# AGM battery questions



## permitchaser (Aug 26, 2013)

I am changing my boat over to a 24 v trolling motor. I went to my guy to get another battery to go with the one I already have. He had a AGM and said I should use it because it was better than the Interstate

Talking to my fishing budies they say AGMs must be charged with 25 amps or it will blow up. My buddy has had 2 to do it with 10 amps. My battery guy say there are differnt AGM batteries and I can use my 5 amp. Also can I mix batteries say an Interstate and Walmart

Thanks


----------



## noeettica (Sep 23, 2007)

The best scenario is to buy 2 new matching WET batteries at the same time  sell or trade off the one you have ...

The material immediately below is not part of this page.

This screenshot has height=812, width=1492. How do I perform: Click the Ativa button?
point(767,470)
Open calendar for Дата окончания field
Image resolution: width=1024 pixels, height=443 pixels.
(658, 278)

Forget an AGM ... (I tested one with not so good results) and why pay $400 for a pair of batteries ...


----------



## craigscflats (Sep 17, 2014)

Agree that matched batteries are your best bet, especially if you have an onboard charger. AGMs are no more prone to "blow up" than any battery and in my experience they may be a little more tolerant of poor maintenance than a wet battery. AGMs are pricey but can last up to ten years (I have 6 on mine and they are going strong) and will weigh a little less than a comparable wet. Depending on your boat, if you have three batteries, the 10lb (interstate 24m vs. Odyssey 1200) per battery savings can be significant.


----------



## permitchaser (Aug 26, 2013)

Thanks for all the help. i have decided to put 2 Interstate batteries in for my 24v TM


----------